The other growth trend will be the adoption of ESG. According to a report by Deloitte, ESG mandated assets will make up more than half of all professionally managed assets globally by 2024.
This post explores the reasons behind the growing popularity of Artificial Intelligence (AI) and Machine Learning (ML), the opportunities that are available in using these techniques for ESG investing and the challenges encountered in using them.
The Popularity of Machine Learning
Machine learning is an approach to develop data-driven computer applications that train themselves to complete complex tasks without explicit instruction. AI and ML concepts and methods are not new and attempts to apply them to investing date back to the 1990s, when numerous academic articles were published on the use of neural networks in forecasting financial market events. Today, the intense focus on ML reflects the confluence of several trends. First, many ML methods are computationally intensive, and computing costs have dropped dramatically. Commoditization of cloud computing has made thousands of processors available on-demand. Second, ML algorithms are now freely available in robust and well-documented open-source packages, dramatically lowering cost, time, and knowledge barriers to implementation. Third, the explosion of big data facilitates ML approaches that involve algorithms that require enormous quantities of data to train. Finally, there have been algorithmic breakthroughs in language processing and in the development of better behaved and more computationally efficient neural networks.
In the context of quant investing, interest in ML reflects the desire for greater modeling flexibility in two broad respects. The first is non-linear prediction. ML algorithms are designed to infer the relationship between data attributes and a variable of interest. In contrast, linear regressions impose an assumption that the form of the relationship is a straight line. Although linear models tend to be simple, transparent, robust, and have modest data requirements, in many investing contexts the assumption of linearity is unfounded. With that in mind, investment managers are now using ML algorithms such as Generalized Additive Models (GAM), Decision Tree Models, and Deep Learning to capture non-linear relationships between factors to improve the predictive ability of their models.
A second motivation for ML is to reveal hidden structure in complex, large data sets. For example, in a company’s peer group, ML algorithms may help to illuminate the economic relationships among hundreds of firms, simultaneously accounting for numerous attributes. ML-based textual analysis can derive quantitative metrics from qualitative information – sentiment analysis being a popular example. For quantitative investment managers, it opens new avenues of research that have exciting potential. However, their successful exploitation will demand considerable effort and firm commitment to a disciplined research process.
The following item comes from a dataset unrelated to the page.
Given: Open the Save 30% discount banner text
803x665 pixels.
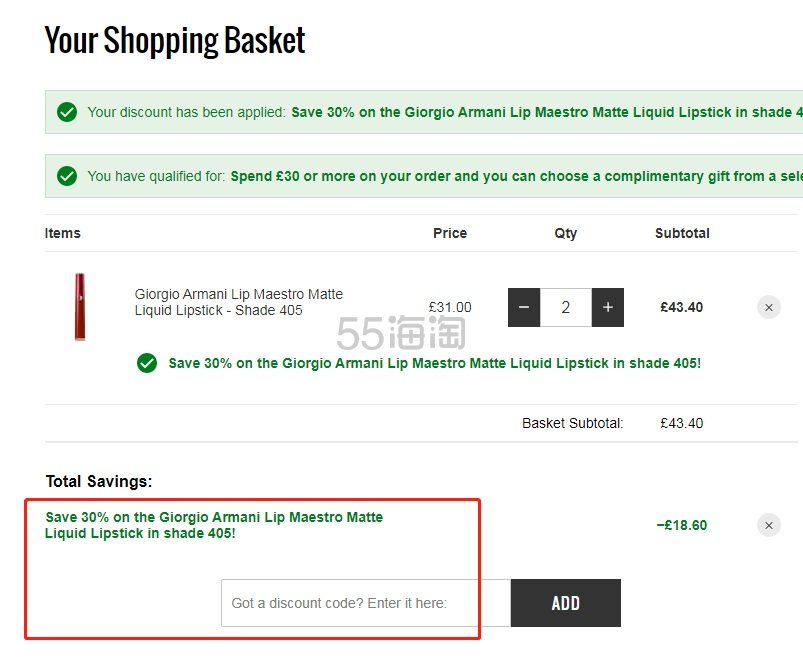Looking at the screenshot, I should pyautogui.click(x=547, y=112).
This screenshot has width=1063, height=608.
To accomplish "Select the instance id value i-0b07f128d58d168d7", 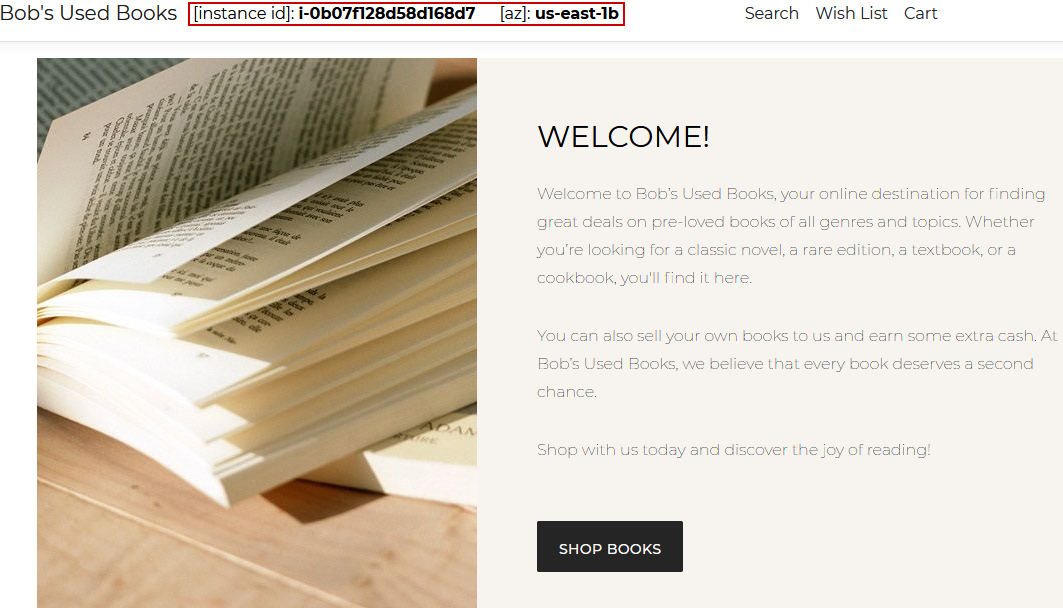I will 389,14.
Use of Machine Learning in ESG
Investment managers are coming under increasing pressure to measure ESG criteria in their portfolios. There is much less structure in ESG data, with some fields purely based on the data mining of unstructured text documents or records. This increases subjectivity and the intuition required by data researchers to convert the ESG factors into quantifiable metrics. There can be varying amounts of noise introduced into the measurement of factors owing to parameters used in the methodology of mapping text or records to a quantified metric. Not surprisingly, many factors have short histories, as providers have only begun sourcing or recording underlying data. Data can be missing for some fields or not updated, particularly for specific time periods. Noise, short histories, and gaps pose challenges in the use of ESG data. AI & ML can help in the integration of ESG data into more stable, comprehensive databases. Advances in natural language processing (NLP), deep learning, and downstream machine learning ensemble techniques can make it possible to integrate similar fields from different datasets, reducing noise while retaining most of the information and value.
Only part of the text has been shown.